Computer Science master’s student Stewart Dickson

Stewart’s cover art for the book The Elegant Universe by Brian Greene

Lecturing at a symposium on “Art and Mathematics” in Maubeuge, France, 2000
(Photo by John M. Sullivan)

Stewart Dickson’s unique computer-generated images of mathematical formulas have appeared on the cover of numerous scientific books since the 1980s. He was also a pioneer in creating digital sculptures of these mathematical formulas with a technology that later evolved into 3D printing.

Stewart earned a Bachelor of Electrical Engineering degree from the University of Delaware in 1981, where he also took classes in electronic music, drawing, sculpture, visual design, and optics. For his undergraduate thesis, he developed and patented a stringed musical instrument with electrical feedback.

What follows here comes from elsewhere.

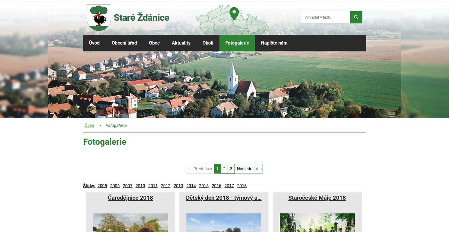Select Aktuality in the navigation bar

[x=181, y=43]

Since then, Stewart has combined his computer skills with his interest in science, graphics, and animation to create visual effects at Walt Disney Animation Studios, design a software to visualize biomedical data, and build computer graphic tools for the National Oceanic and Atmospheric Administration. Since 2011 he has been working for WolframAlpha, the online computational knowledge engine, which answers factual queries directly by computing the answer from externally-sourced curated data.

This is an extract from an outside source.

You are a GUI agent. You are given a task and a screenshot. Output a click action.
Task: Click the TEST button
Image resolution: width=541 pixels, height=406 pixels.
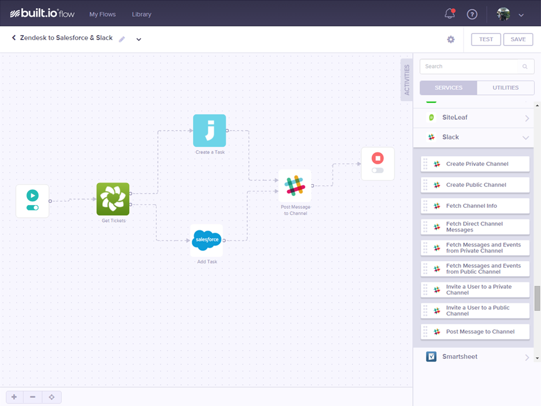pos(486,40)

Stewart learned about MUM in 2012, when a university editor contacted him about using one of his computer graphics for a presentation by MUM President John Hagelin. Later the editor sent Stewart a copy of the proceedings of the symposium on Consciousness-BasedSM education. After reading the book, Stewart was convinced. “All the science is logically sound; all the philosophy is logically sound here.”

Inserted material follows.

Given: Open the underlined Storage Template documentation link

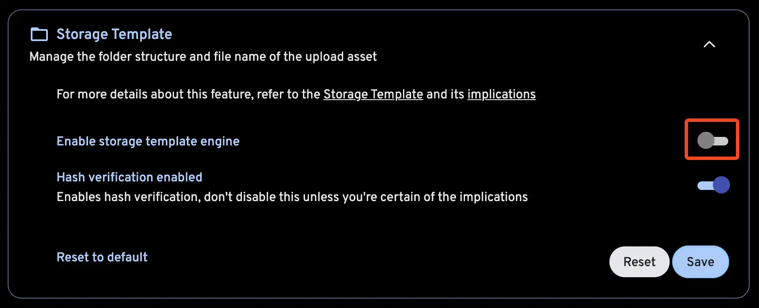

Stewart has always wanted to attend graduate school, but he also wanted keep working while going school. MUM’s ComPro Program was a great fit because he could take most of his classes via distance education and keep his job.

“I really like the theory of computation blended with the Science of Creative Intelligence®; I find it very interesting,” he said. “As we start building quantum computers, I think we are going to learn a lot about the interface between information theory and quantum physics. And that really is the language of natural law.”

Stewart’s interest in computer science and the science of consciousness recently spurred him to write a paper about the convergence of computational theory and consciousness, which he intends to publish in the International Journal of Mathematics and Consciousness.